* [Do this] Copy out, with no changes, the lines of the rows from the one containing "Given: Expand the Delibere menu section" through the final line of the rows, both included.
____________
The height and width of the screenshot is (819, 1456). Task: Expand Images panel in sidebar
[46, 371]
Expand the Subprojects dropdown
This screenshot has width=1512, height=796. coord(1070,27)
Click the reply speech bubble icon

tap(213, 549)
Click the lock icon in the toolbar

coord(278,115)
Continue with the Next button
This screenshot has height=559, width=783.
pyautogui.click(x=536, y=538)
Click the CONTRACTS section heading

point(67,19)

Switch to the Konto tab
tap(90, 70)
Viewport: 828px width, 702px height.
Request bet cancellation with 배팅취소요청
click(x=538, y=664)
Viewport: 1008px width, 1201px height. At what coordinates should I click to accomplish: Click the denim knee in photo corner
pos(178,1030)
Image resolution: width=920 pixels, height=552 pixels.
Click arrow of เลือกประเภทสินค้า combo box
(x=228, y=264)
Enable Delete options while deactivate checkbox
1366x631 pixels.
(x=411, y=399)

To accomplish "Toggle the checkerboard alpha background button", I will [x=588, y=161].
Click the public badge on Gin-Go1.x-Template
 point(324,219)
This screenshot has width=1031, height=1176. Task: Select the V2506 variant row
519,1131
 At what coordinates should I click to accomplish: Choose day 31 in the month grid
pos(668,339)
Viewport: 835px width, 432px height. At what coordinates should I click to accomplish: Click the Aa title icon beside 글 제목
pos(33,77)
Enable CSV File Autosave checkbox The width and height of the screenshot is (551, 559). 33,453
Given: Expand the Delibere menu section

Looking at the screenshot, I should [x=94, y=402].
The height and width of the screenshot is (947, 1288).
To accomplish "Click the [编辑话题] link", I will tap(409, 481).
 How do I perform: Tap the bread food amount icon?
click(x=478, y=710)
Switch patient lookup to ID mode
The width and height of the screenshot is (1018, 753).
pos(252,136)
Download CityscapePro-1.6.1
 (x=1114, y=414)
____________
* [Answer for the task]
Given: Expand the Delibere menu section

Looking at the screenshot, I should [x=94, y=402].
The height and width of the screenshot is (947, 1288).
To accomplish "Click the [编辑话题] link", I will tap(409, 481).
 How do I perform: Tap the bread food amount icon?
click(x=478, y=710)
Switch patient lookup to ID mode
The width and height of the screenshot is (1018, 753).
pos(252,136)
Download CityscapePro-1.6.1
 (x=1114, y=414)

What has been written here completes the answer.